The next day (still birthday weekend, mind you) involved a trek towards Swiss Cottage and St. John’s Wood.  We decided to walk through both and opted (thank you Birthday Boy) to take the train to South Hampstead and walk from there.  Now, I’m sure South Hampstead has some amazing and charming areas.  We did not, unfortunately, experience these particular areas.  So.  Not.  Charming.  The other thing that was so not charming was that, immediately upon exiting the train the skies opened and began drenching us in a downpour of epic proportions.  We did not have our umbrella.  Why, you ask?  Because Birthday Boy thought it wise to go without one.  I quote, “why do we need an umbrella?  It’s not raining now!”  Um hmm.  But it IS London.  Ten sopping wet minutes later we finally found a Boots that sold umbrellas.  £16 (that’s $26 to you Americans) later and we had ourselves the cheapest drugstore umbrella we could find.  (And they say England is expensive!  Pshaw!)  Of course, by then we were so drenched and cold that the benefits of having an umbrella were unfortunately lost on us.  Picture, if you will, hair wet like we’d just got out of a shower (because we did), water dripping down our faces,  mascara running (mine), and our clothes at least three shades darker than their natural color because they were soaked through.

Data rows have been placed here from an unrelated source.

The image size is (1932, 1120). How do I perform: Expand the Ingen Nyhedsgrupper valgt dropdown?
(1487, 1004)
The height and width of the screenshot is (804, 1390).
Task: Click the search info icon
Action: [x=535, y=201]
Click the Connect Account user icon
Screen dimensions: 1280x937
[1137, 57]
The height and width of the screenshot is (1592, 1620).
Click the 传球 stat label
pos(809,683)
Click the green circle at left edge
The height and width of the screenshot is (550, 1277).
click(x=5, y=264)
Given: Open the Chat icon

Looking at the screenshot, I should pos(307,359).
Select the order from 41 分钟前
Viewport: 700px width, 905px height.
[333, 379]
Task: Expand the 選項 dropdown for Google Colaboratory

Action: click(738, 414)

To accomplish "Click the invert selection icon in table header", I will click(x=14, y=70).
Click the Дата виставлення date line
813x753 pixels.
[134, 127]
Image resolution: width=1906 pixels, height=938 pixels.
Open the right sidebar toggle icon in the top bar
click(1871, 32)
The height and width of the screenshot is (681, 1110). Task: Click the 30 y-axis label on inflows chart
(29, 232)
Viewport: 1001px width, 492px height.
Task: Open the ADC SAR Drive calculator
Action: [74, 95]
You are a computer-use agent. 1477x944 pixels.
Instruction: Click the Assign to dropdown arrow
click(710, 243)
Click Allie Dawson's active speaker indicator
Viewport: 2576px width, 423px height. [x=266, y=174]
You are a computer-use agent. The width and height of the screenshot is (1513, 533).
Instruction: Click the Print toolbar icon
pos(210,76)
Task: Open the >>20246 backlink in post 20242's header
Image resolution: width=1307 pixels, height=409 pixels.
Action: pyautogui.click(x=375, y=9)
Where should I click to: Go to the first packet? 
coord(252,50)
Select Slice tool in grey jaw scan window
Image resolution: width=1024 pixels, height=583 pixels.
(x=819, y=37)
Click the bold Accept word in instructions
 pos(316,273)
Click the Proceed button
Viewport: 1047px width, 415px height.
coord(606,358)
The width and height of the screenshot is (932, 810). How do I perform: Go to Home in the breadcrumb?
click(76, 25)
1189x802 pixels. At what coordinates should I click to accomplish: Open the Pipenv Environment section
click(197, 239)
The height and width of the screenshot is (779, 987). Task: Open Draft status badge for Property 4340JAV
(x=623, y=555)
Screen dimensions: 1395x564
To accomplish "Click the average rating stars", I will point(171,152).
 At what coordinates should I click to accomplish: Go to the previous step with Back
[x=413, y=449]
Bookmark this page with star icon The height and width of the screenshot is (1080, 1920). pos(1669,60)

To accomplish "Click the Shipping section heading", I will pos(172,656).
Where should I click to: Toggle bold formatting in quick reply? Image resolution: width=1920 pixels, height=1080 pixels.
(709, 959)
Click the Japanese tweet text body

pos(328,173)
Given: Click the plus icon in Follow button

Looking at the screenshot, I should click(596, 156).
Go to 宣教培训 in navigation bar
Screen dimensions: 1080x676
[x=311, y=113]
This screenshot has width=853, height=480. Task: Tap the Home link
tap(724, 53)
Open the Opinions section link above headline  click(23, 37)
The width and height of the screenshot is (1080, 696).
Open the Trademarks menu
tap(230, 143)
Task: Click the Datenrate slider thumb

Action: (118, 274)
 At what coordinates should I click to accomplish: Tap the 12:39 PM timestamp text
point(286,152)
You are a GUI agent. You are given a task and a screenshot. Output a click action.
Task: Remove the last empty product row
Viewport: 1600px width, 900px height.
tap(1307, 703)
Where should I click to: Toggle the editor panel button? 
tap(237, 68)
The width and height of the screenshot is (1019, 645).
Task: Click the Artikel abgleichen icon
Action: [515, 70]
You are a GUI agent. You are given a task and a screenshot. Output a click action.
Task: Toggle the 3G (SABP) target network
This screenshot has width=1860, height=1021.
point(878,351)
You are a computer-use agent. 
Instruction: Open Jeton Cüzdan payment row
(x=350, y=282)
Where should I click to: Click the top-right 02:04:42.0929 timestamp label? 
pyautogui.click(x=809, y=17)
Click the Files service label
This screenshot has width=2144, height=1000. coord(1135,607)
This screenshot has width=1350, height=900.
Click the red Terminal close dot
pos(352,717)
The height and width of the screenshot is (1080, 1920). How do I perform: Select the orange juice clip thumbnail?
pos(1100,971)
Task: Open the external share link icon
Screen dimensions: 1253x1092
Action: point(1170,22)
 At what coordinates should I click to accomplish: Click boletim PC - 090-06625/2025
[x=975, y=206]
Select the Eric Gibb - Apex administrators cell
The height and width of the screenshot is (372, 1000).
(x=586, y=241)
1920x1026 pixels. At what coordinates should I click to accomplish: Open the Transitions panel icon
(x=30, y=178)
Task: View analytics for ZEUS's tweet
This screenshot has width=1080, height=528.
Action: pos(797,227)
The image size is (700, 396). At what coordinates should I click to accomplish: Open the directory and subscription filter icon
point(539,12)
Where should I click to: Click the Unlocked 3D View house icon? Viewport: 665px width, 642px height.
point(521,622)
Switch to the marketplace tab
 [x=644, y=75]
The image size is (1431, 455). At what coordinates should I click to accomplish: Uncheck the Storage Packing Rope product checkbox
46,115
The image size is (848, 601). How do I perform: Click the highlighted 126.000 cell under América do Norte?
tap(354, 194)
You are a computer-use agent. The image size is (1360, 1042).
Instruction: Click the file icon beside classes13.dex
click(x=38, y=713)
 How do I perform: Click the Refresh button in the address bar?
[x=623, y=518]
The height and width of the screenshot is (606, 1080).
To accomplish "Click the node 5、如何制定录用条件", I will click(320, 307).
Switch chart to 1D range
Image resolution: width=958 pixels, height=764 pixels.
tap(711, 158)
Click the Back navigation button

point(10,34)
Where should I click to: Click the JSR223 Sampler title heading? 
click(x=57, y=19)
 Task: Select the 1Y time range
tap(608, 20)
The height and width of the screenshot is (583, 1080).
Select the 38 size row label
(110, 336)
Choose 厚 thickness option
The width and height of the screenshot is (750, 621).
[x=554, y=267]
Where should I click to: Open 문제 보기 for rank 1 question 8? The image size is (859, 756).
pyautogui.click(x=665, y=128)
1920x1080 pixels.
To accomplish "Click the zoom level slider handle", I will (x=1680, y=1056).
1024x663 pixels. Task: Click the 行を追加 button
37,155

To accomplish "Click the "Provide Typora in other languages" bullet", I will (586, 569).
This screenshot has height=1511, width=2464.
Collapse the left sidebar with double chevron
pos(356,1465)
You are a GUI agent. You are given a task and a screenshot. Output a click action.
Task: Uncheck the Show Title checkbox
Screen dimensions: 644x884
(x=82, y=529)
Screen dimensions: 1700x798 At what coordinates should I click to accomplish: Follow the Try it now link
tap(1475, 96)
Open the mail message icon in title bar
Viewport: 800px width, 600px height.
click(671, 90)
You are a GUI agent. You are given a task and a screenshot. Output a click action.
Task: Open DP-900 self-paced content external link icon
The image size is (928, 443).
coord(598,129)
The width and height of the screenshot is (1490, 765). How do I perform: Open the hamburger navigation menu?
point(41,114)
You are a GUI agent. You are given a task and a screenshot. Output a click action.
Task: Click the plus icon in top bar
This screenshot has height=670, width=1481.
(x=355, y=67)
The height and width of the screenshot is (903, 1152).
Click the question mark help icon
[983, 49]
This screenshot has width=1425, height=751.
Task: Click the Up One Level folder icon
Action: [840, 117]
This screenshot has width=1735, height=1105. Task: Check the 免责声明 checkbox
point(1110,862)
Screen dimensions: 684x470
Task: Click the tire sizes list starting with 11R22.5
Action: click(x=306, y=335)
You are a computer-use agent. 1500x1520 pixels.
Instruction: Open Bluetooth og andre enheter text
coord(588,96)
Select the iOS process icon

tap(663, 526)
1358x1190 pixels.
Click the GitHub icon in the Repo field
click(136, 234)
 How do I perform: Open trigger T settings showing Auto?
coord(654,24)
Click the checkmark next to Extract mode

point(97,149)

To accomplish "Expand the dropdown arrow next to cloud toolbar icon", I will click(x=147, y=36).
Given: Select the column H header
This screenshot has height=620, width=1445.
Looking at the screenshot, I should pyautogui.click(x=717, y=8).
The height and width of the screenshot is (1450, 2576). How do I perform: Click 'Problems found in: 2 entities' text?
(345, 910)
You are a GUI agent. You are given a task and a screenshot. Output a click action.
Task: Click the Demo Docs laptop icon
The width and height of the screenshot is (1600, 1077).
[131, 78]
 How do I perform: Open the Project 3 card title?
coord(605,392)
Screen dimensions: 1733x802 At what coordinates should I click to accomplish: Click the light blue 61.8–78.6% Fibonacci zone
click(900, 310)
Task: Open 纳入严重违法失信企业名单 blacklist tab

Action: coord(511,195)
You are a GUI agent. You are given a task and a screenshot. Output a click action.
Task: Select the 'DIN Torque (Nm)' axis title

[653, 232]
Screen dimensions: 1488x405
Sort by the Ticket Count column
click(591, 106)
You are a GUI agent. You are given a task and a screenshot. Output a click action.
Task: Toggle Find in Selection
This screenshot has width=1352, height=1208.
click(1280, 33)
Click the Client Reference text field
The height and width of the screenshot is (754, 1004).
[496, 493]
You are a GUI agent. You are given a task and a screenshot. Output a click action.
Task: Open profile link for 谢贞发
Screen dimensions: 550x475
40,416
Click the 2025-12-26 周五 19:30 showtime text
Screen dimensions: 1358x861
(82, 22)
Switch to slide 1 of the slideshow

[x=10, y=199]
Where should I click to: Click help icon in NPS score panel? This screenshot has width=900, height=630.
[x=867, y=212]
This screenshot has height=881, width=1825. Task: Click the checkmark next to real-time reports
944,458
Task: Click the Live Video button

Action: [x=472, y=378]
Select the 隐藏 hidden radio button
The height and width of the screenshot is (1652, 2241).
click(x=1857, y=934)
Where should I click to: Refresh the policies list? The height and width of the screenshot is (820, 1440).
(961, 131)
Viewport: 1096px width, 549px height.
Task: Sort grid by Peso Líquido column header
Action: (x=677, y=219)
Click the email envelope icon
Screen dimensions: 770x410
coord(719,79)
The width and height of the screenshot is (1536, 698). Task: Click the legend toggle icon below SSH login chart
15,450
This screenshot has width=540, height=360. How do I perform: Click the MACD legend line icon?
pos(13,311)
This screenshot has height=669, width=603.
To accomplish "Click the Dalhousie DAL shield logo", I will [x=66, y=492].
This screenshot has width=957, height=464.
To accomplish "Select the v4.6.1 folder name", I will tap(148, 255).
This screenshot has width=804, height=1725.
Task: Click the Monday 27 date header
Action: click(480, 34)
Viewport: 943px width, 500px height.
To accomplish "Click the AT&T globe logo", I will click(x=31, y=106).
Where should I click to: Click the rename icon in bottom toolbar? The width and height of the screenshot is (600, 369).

But with our trusty new umbrella in use, we finally ended up visiting Abbey Road.  Which was slightly anticlimactic, although the lack of enthusiasm on our parts may have been partially due to the fact that we were still sopping wet, even under the umbrella.  Additionally, this may have been the coldest, most miserable day I’ve spent in London (again, Byron points out that I always say that) – pouring, sheeting, freezing rain and a bitingly fierce wind.  I kept a running whining commentary for Byron on the ice cold saturation of my jeans and its effect on my legs.  “They’re hurting … now they’re burning … Byron … now they’re numb!”  Clearly the sheen of Byron’s birthday weekend was wearing thin.  His muttered response to my last comment was not quite lost in the traffic:  “Good.  Then you can’t feel them anyway and you can stop talking about them.”  I smacked him.  Then we got lost.  Then we found the scariest tube station in London and even Byron started saying things like, “just keep walking, no don’t pause, just keep walking – oh good.  Here’s the exit.”  Then the tube we needed was shut down so we had to take an hour long bus ride to get to another tube station.  And my pants were still wet.  And not in a good way.

But at the end of the day we made it home in time for a rousing game of Scrabble, which I won, which then made Byron bitch because it was his birthday weekend and apparently I should have let him win.  It’s Scrabble, people.  I do not let anyone else win.  And then I finally got warm, whether from the crackling fire or the Scrabble win I’ll never be quite sure.